おひつじ座
呪いをただの欠点にしていくこと
生きにくくて悩むくらいでちょうどいい
今週のおひつじ座は、「九勝六敗を狙う」という色川武大の言葉のごとし。あるいは、答えのない問いへの答えを考えていく上でのヒントを自分の中から引きだしていこうとするような星回り。
子供の頃から頭が絶壁だったというだけで劣等感に苛まれ、集団生活になじめずに学校を無期停学になったり、家に帰らず路上で寝泊まりしたりしているうちに裏社会で生きるギャンブラーとなった色川が、そのジェットコースターのような日々の中を通して培ったセオリーこそ「九勝六敗を狙う」ということでした。
それは決して、ほどほどに勝てばいいということではなく、ギャンブルにおいても人生においても全勝なんて無理なんだから、どこで勝つのかということと同じくらい、どこで負けるかということを意識しておかなくてはならず、その上でいかに勝ち越すことができるかという理論だったのです。そして、その際に最も重要なのが自己の欠点の扱いなのだと。

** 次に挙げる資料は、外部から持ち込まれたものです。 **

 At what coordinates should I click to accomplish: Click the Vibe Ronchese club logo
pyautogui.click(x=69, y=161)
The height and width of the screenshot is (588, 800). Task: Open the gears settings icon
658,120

ひとつ、どこか、生きるうえで不便な、生きにくいという部分を守り育てていく。欠点も生かしていくんだ。生きにくくて悩むくらいでちょうどいい。欠点はまた裏を返せば武器にもなる。ただし、その欠点をきちんと自分でつかんで飼っていかないとね(『うらおもて人生録』)
自分が日の当たる表舞台を生きてきたという意識が強い人ほど、ちょっとした汚点や黒歴史が許せず、どうしようもない欠点や怒りさえもなかったことにしようとして、かえって生きづらさをこじらせてしまうものですが、それは色川の感覚で言えば、欠点にろくなしつけもせずに放し飼いにして、人に噛みつくよう仕向けているのと一緒なのだと言えます。

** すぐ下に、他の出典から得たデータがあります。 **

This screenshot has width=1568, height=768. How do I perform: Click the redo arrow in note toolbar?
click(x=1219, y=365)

1月7日に自分自身の星座であるおひつじ座で上弦の月(行動の危機)を迎えていく今週のあなたもまた、ここで改めて自分の欠点だったりどうしようもない部分を自覚し、それを守り育てていきたいところです。
催眠の解除
かつて寺山修司が指摘していたように、子守歌というのは基本的にうそ八百であり、テレビアニメにもなった『日本昔話』のオープニングで「坊や~良い子だ、ねんねしな~♪」と歌われてるのを改めて聞き返せば、例えば三匹の子豚を襲ったオオカミがまったく同じようなセリフを吐いていたことに気が付くのではないでしょうか。
オオカミは催眠術的な言葉遣いでたくみに子豚たちを油断させていった訳ですが、すべての親というのは機を見て「子どもを自分のものにしてしまおう」と考えているように思います。それは子どもを自分の言いなりにさせたいという親のエゴイズムであり、地方によってさまざまに異なって伝えられてきた子守歌のバリエーションは、そのまま子を無力化してしまおうという催眠の言葉のバリエーションでもあったのではないでしょうか。
親というのは眠る子の顔に向かって半ば無自覚的に催眠術をかけるものであり、そこで脳裏に刻まれたプログラムは、しばしば子がその生涯をかけて対峙し、克服していかねばならない親世代のあいだで共有されていた古い価値観や常識に他ならないのです。
その意味で、今週はおひつじ座にとって、自身がかかってきた催眠術からの脱却を試みていくにはもってこいのタイミングと言えるかも知れません。